## Input for this task:
______________________________
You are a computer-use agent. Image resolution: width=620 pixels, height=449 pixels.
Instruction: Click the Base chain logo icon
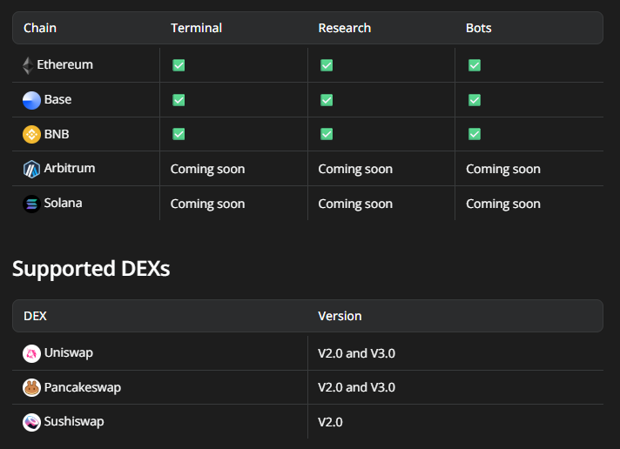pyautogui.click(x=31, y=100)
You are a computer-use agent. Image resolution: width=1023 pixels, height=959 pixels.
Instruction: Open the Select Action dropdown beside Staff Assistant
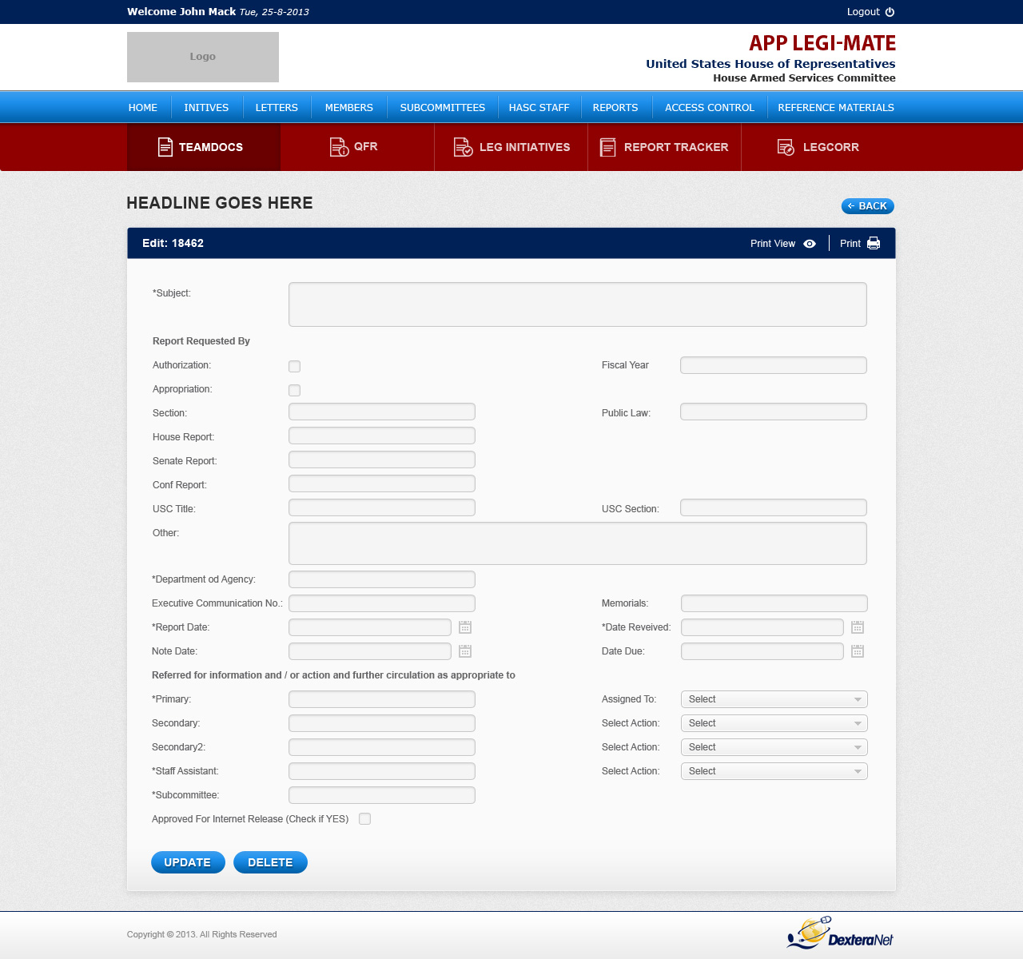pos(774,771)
______________________________
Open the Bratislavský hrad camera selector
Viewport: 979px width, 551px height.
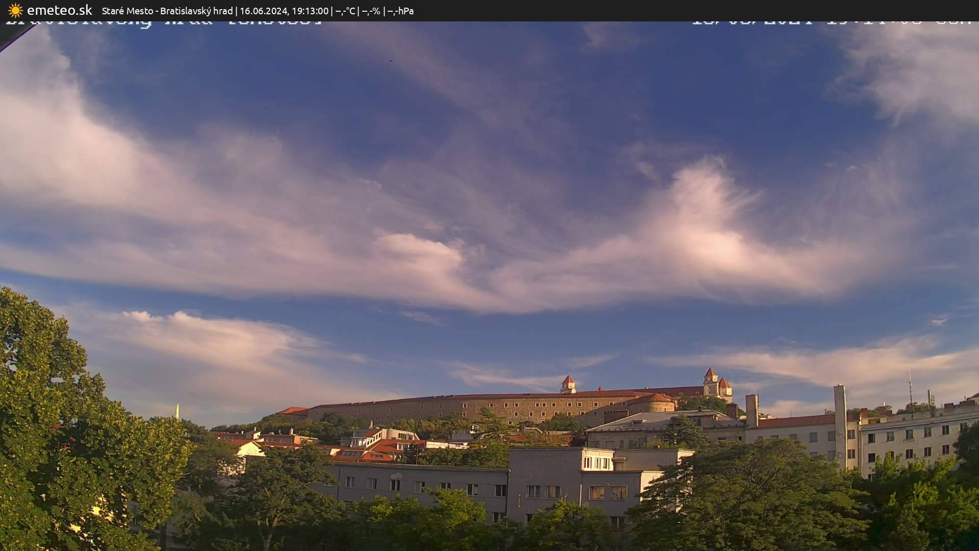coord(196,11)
______________________________
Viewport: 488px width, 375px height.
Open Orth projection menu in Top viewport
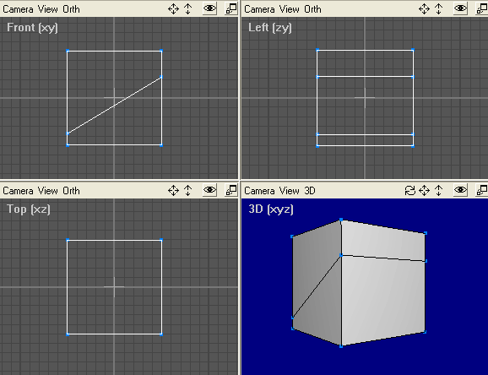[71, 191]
______________________________
## Stated task:
Rename "Staff Assistant" to "Office Manager" in everything from the line with "You are a computer-use agent. Image resolution: width=1023" down to the line with "pos(774,771)", both lines included, and return only those lines with nothing else changed. Leave the pictures out of your answer.

## Solution to this problem:
You are a computer-use agent. Image resolution: width=1023 pixels, height=959 pixels.
Instruction: Open the Select Action dropdown beside Office Manager
pos(774,771)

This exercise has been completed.